*** TEXT BLOCK ***
Death’s bewildering nature stops us in our tracks.
When someone we know dies, we feel as if we should do something, but there’s usually nothing to do but mourn.
And mourning is a strange enterprise, specifically because those of us who survive suffer from an ineffable helplessness.
Dead is dead.
Gone is gone.
There is nothing we can do.
Deaths are even more poignant when the person didn’t make it out of their 20s or 30s.
I was scanning the headlines today and was saddened to discovered the death of an old friend.
Jevon Hollywood (born Hotchkiss) died Monday after being struck by a car on 7-Mile Road in the Detroit area, near where we both attended high school together in the suburb of Livonia. He was 34-years-old, a year older than me.
Jevon changed his last name to “Hollywood” when he became a radio DJ. I wasn’t surprised he became a popular disc jokey in Detroit. His last gig was at WDTW-FM, 106.7, The Beat.
***
* **ACTIVITY 1**:
From the passage about mourning a friend, echo the part starting at "There is nothing" and ending at "older than me.".
* **ACTIVITY 2**:
Shorten the paragraph of the passage about mourning a friend that begins "Jevon Hollywood (born Hotchkiss) died Monday," keeping its main facts.
* **ACTIVITY 3**:
Go on with the passage about mourning a friend from the point where it stops.
*** DATA EXTRACTS ***
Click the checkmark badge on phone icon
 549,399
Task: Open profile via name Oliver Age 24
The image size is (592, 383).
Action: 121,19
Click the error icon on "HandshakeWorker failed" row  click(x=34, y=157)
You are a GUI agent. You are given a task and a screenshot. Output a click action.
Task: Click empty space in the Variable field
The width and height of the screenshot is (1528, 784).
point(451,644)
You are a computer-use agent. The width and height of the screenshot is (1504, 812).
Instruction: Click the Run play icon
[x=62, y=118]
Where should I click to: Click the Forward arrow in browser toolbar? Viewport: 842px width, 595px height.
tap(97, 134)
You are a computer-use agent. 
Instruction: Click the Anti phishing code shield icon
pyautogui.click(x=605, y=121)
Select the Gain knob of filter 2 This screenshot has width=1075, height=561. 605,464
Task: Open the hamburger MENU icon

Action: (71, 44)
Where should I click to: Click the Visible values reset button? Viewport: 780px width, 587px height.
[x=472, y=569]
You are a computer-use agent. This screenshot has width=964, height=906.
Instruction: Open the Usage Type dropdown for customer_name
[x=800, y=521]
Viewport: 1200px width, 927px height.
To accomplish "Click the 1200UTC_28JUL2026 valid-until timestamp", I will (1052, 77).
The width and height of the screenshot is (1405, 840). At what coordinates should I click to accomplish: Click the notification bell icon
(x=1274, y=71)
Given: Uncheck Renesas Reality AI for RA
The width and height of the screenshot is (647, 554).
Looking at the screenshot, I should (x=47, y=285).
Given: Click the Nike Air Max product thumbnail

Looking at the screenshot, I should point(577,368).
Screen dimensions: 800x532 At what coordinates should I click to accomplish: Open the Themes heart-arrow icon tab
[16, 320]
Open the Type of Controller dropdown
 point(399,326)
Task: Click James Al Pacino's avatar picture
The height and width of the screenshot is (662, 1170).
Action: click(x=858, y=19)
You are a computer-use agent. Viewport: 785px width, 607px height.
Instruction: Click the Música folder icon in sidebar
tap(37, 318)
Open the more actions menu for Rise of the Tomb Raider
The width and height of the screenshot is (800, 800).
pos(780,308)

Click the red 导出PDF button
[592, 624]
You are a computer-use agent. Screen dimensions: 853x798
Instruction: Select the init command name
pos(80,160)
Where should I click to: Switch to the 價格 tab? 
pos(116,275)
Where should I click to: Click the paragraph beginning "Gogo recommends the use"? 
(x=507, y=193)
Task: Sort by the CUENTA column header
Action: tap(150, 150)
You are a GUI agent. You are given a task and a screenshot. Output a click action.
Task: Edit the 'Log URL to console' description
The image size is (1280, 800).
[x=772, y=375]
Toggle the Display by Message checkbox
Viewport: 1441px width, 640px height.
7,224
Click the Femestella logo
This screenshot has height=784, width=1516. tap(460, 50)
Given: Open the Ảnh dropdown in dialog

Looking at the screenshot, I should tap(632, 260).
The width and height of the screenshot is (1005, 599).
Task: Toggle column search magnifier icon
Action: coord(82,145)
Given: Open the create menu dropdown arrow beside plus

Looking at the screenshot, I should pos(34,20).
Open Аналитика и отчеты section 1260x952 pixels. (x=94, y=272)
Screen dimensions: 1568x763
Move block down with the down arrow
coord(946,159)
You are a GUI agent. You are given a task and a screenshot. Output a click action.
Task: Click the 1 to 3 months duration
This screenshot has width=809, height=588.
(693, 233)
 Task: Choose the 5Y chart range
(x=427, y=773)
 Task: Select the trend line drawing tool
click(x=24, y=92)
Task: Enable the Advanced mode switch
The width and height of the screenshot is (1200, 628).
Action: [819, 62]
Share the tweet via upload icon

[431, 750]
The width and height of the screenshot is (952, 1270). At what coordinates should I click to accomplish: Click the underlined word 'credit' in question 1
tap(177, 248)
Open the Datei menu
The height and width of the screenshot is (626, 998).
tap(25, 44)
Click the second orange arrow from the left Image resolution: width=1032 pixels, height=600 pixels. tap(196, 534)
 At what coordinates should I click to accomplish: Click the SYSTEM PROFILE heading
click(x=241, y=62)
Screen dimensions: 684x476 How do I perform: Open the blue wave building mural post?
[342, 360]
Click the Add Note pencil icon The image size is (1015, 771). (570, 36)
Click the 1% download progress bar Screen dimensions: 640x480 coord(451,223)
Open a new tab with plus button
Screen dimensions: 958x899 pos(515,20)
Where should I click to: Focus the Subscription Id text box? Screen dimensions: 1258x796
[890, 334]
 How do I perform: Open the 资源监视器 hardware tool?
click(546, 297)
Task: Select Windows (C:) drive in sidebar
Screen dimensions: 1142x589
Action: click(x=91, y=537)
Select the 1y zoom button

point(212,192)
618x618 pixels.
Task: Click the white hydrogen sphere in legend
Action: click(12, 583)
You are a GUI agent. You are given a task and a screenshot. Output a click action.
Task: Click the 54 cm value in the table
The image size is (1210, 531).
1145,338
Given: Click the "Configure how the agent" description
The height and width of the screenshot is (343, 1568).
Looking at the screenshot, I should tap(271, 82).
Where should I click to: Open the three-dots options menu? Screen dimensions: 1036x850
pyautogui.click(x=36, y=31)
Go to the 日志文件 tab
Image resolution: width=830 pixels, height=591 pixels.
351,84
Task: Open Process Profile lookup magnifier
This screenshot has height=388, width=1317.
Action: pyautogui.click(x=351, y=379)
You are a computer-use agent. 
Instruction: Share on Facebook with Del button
***
* **WRITTEN ANSWER 1**:
There is nothing we can do.
Deaths are even more poignant when the person didn’t make it out of their 20s or 30s.
I was scanning the headlines today and was saddened to discovered the death of an old friend.
Jevon Hollywood (born Hotchkiss) died Monday after being struck by a car on 7-Mile Road in the Detroit area, near where we both attended high school together in the suburb of Livonia. He was 34-years-old, a year older than me.

* **WRITTEN ANSWER 2**:
Jevon Hollywood (born Hotchkiss), 34, died Monday after being hit by a car on 7-Mile Road near Livonia, the Detroit suburb where we went to high school together. He was a year older than me.

* **WRITTEN ANSWER 3**:
My entire junior year, Jevon and I commuted together to a different Livonia high school for a three-hour radio and television class. This was back when I thought I was going to be the next Francis Ford Coppola and the class was the closest thing my school had in the way of film-making.
Jevon and I were the only students from Franklin High School accepted into the program at Churchill High School. He was a grade above me, but we knew each other socially, so he didn’t mind if I caught a ride with him in the morning and got a ride back to our own high school at lunch.
Even back then, Jevon had flair. We drove to the other high school in a 1970s red Ford Mustang he had somehow acquired. The car had no heat, and didn’t start reliably, but we usually made it without the help of parents.
I grew disinterested in radio and TV and dropped the course the next year. But Jevon kept going.
A few years later, I wasn’t surprised to hear him on the radio. He was also well known around town for hosting parties and other radio-related events.
I last saw him at one of these maybe five or six years ago. He was standing up on a podium with a microphone, pumping up the crowd at the bar a friend and I were at.
We shared a drink when he had a break. I asked him if he still had that old Mustang.
He smiled -- he had an infectious smile -- and said he’d gotten rid of that piece of crap years earlier and had moved on to a nicer car.
We shared a couple of memories about riding to school in the winter and having to be real bundled up because it didn’t have any heat.
We chatted for a few more minutes then drifted out of each other’s lives again.
Until now.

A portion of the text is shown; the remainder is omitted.